India is among Databricks’ most important markets by both growth and revenue, and the company is stepping up its investments in the country, according to Arsalan Tavakoli, cofounder and senior vice president of field engineering.
The push is being driven by a thriving digital-native ecosystem, growing enterprise adoption of artificial intelligence and a shift by multinational companies to India-based development centres to tap the country’s talent pool, he said.
“There is the evolution I have seen on the India side. Historically, people would talk about India much more as large kind of the TCS and Wipros of the world doing development,” Tavakoli said.
In recent years, however, large organisations have increasingly shifted workloads to India in search of talent.
“We have a large team of technical resources in India, to support the India-based resources of organisations that are global,” he said.
The San Francisco-based data and AI platform, valued at $134 billion with an annualised revenue run rate of $6.9 billion, has partnered with enterprises such as Reliance and counts Zepto, Freshworks and InMobi among its customers.
In 2025, the company announced a $250 million investment in India spanning training, research and development, and workforce expansion.
While Databricks did not disclose regional financials, Tavakoli said India now rivals some of the company's largest global markets in terms of scale and revenue.
“The region is not just nice from a revenue perspective but is one of the major markets for us globally,” he said.
Currently, there is huge excitement in the US around AI, with giants such as OpenAI and Anthropic reportedly listing this year after confidential filings with the Securities and Exchange Commission. Tavakoli said that they are not in a rush and will go public when the timing is right.
On questions about the AI bubble, he said there is a worry that a lot of capital has chased AI companies and now there is a bit of a reckoning where people are looking at the cost involved. "But from our perspective, I think whether we call it agentic or intelligent apps, that transformation is absolutely here to stay. Our notion is that if we focus on grounded use cases and driving outputs like we are doing with many of the customers, I think we'll be okay," he added.
For Databricks, AI revenue accounts for about $1.7 billion of the $6.9 billion ARR, Tavakoli pointed out.
Tavakoli rejected the view that AI-driven automation will inevitably reduce employment. Instead, he argued that the technology expands the scope of what organisations can achieve.
“I think that there's two sides to this. On one side, where everybody says that the amount of work is fixed and bounded. If I automate it, why do I need more people? We look at it at the opposite end,” he said.
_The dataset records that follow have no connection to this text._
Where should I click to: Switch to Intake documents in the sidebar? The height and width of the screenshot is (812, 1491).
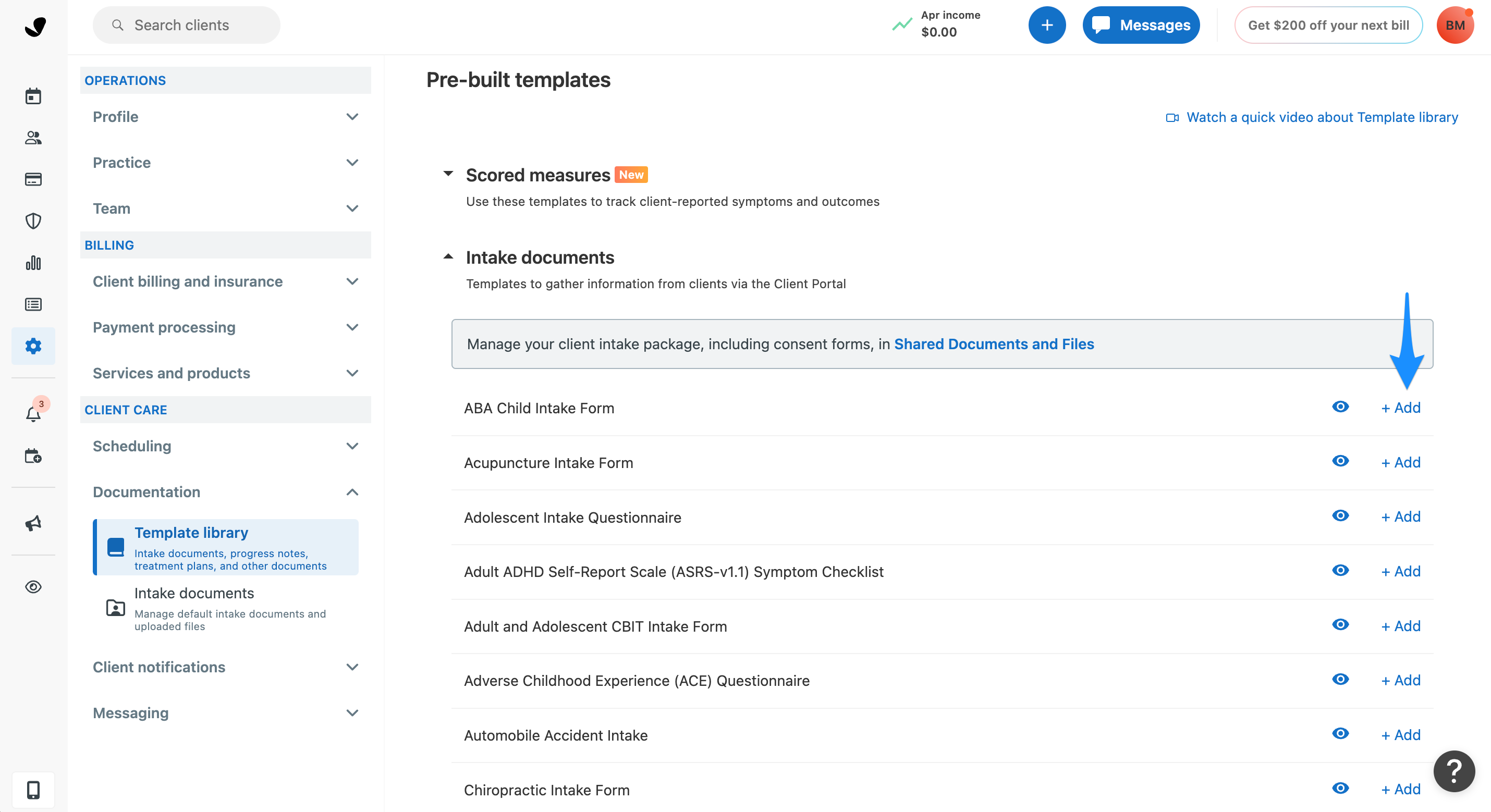coord(194,593)
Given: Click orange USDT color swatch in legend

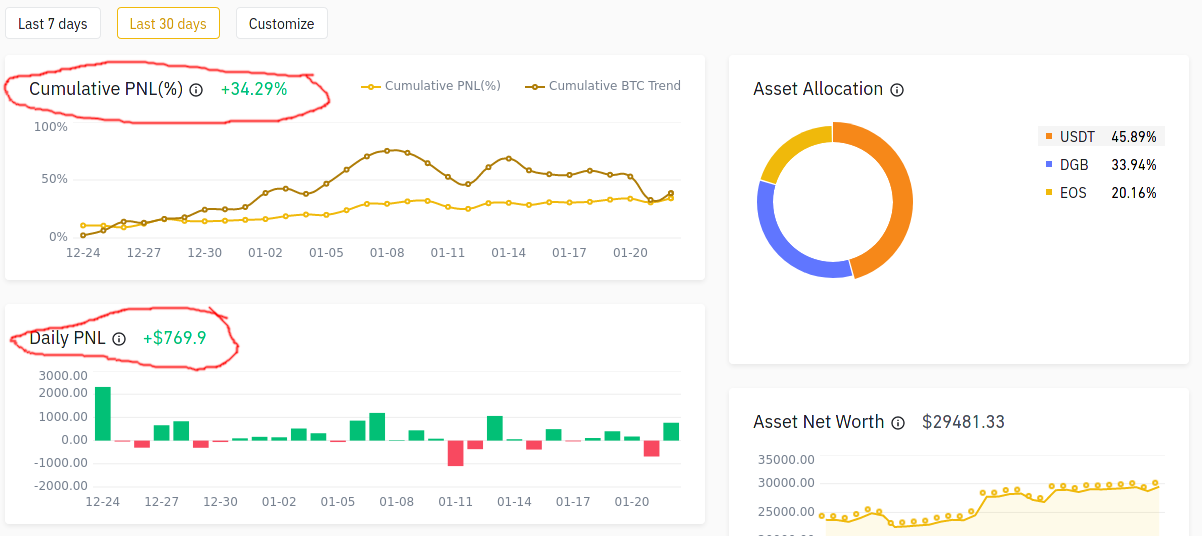Looking at the screenshot, I should (1049, 137).
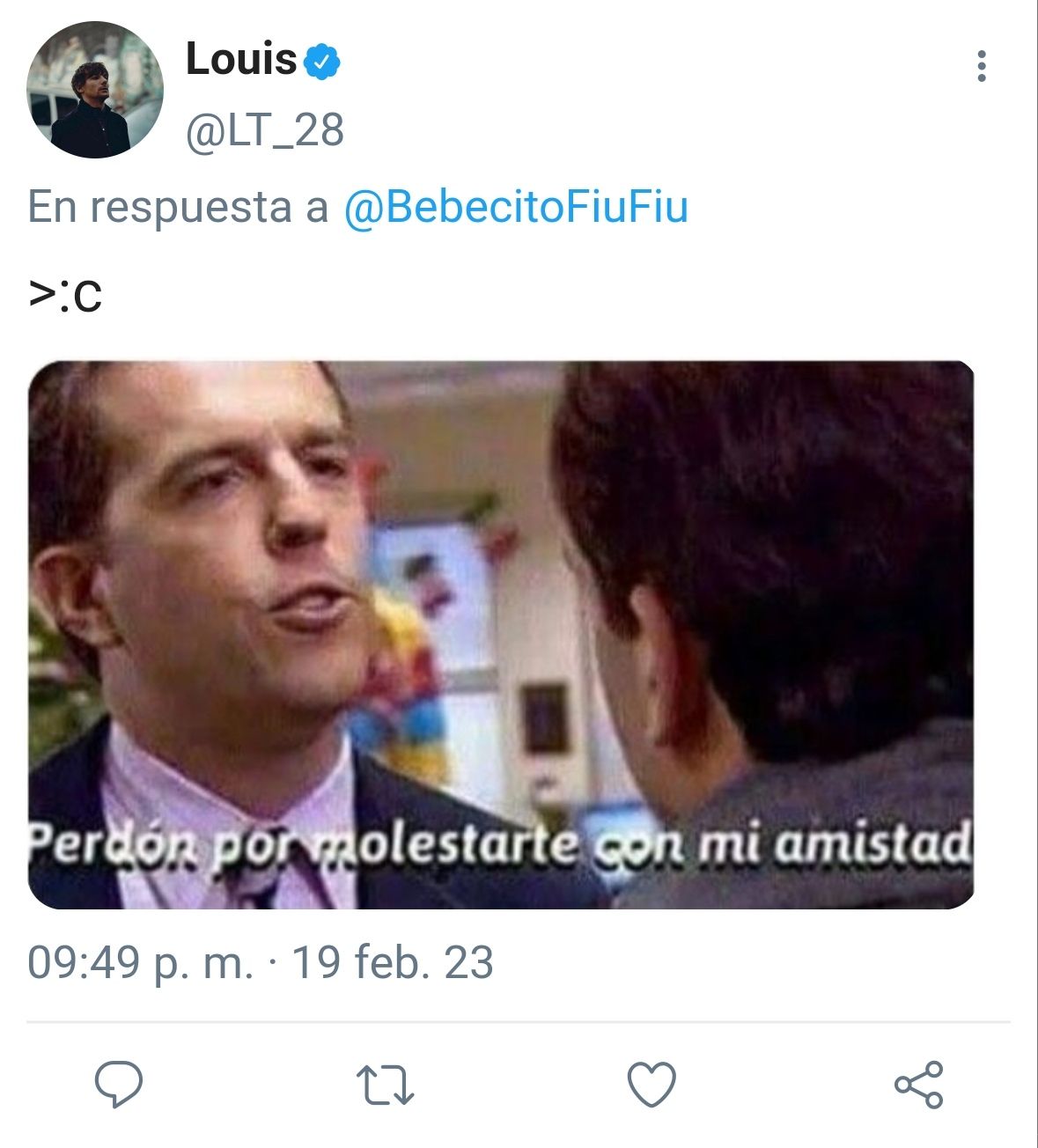Like the tweet with the heart icon
This screenshot has height=1148, width=1038.
(652, 1085)
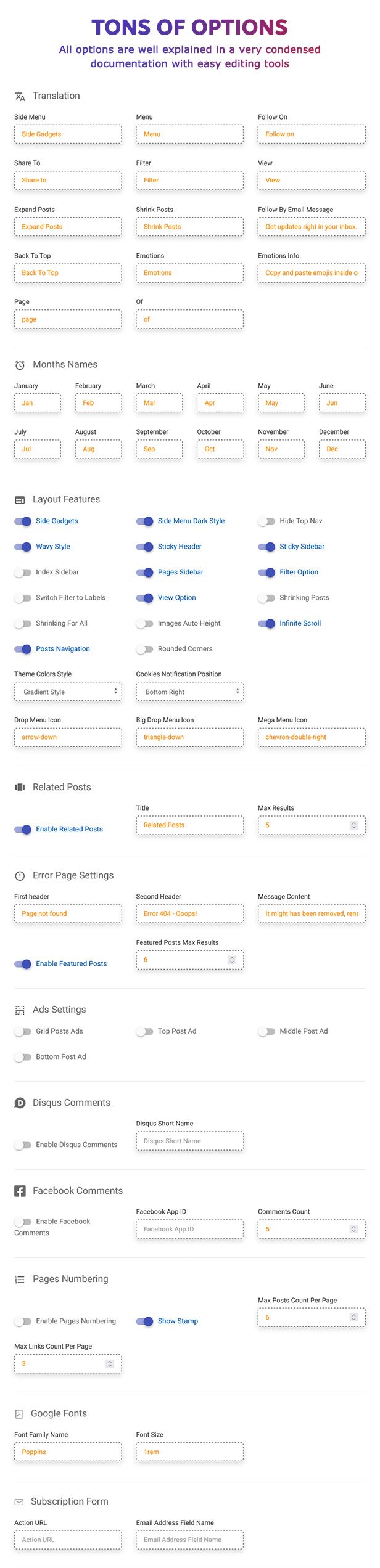Viewport: 380px width, 1568px height.
Task: Click the Infinite Scroll label
Action: (x=300, y=623)
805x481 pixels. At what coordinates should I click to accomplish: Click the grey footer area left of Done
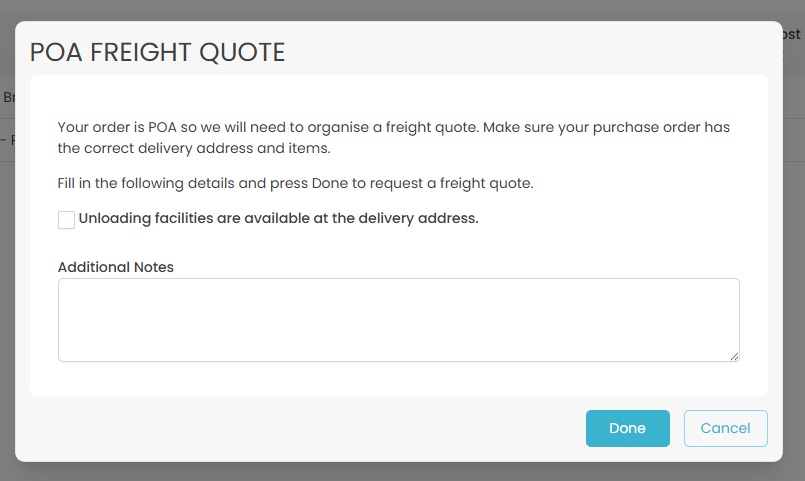300,428
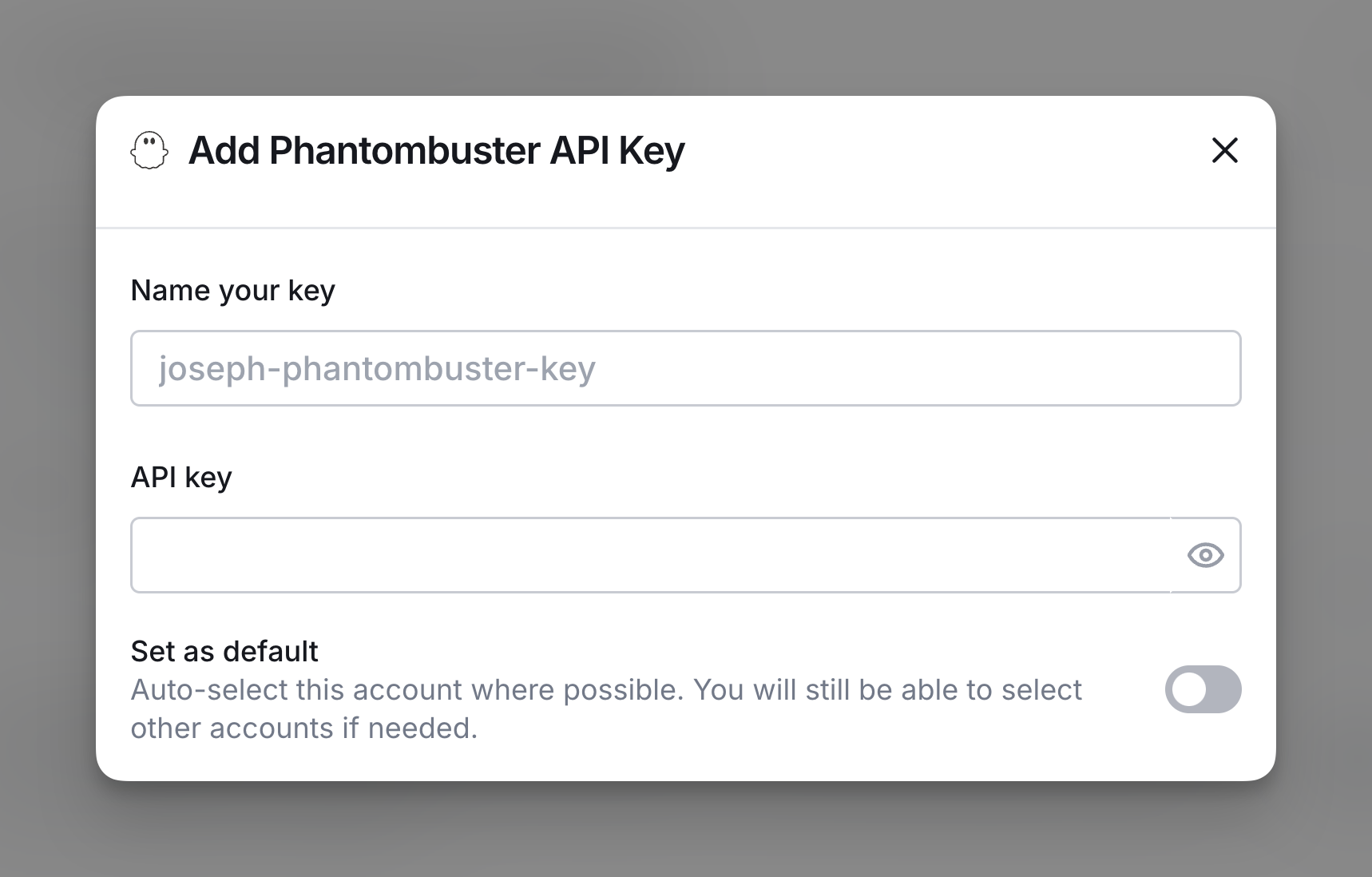
Task: Enable the Set as default toggle
Action: click(x=1203, y=689)
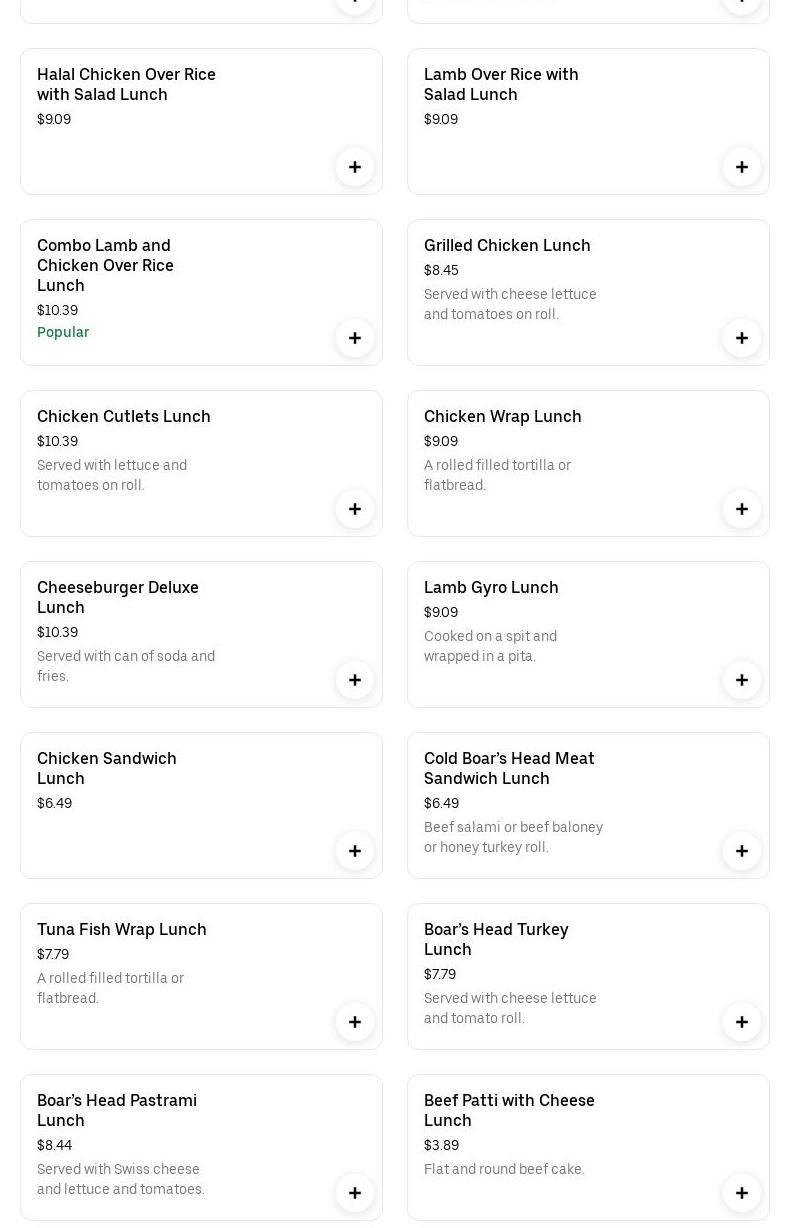Add Boar's Head Turkey Lunch to cart
Screen dimensions: 804x1228
[x=742, y=1022]
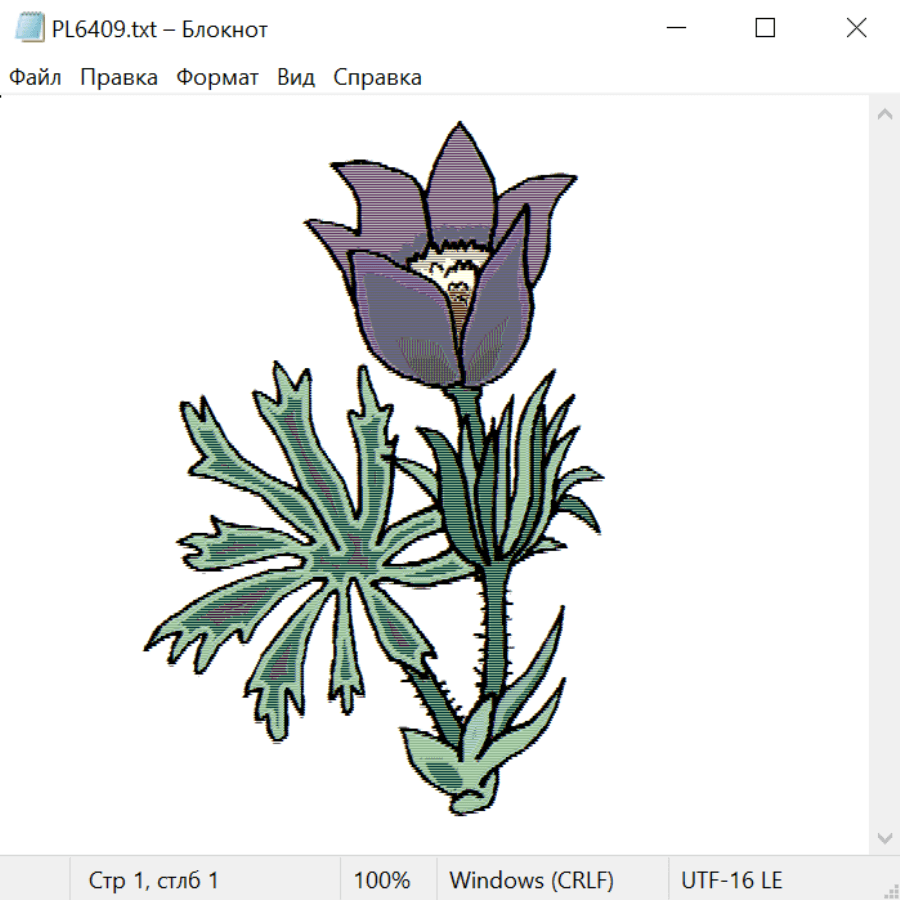This screenshot has height=900, width=900.
Task: Open the Файл menu
Action: click(35, 77)
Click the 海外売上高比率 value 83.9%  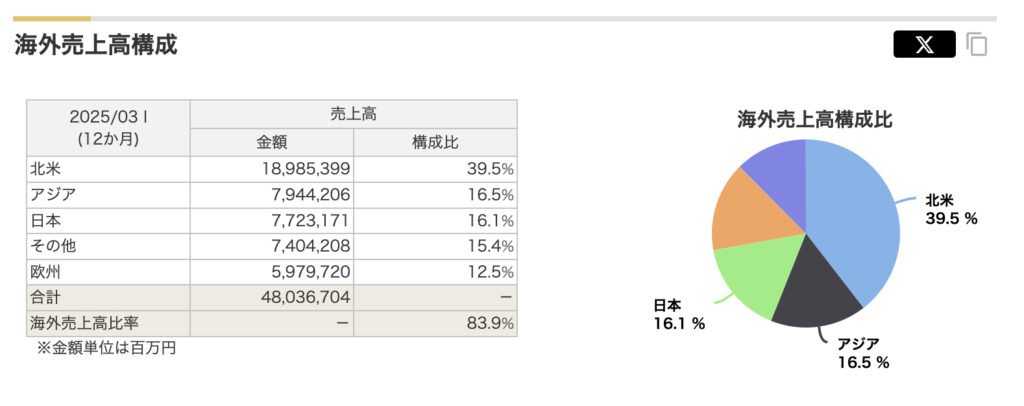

According to Tavakoli, AI has made the range of possible applications almost limitless while allowing organisations to move much faster. Tasks that once took weeks or months can now be completed within hours.
“So now my appetite for experimentation and prototyping went up,” he said.
On the impact of AI on SaaS and IT companies, Tavakoli said, “I think that the worry about the foundation model providers going up the stack, you don't see that come to pass”.
As AI adoption grows, enterprises will increasingly seek the freedom to choose between models such as Claude, OpenAI offerings and open-source alternatives rather than being locked into a single ecosystem, he added.
(The reporter was in San Francisco for the Databricks Data+AI Summit at the invitation of the company.)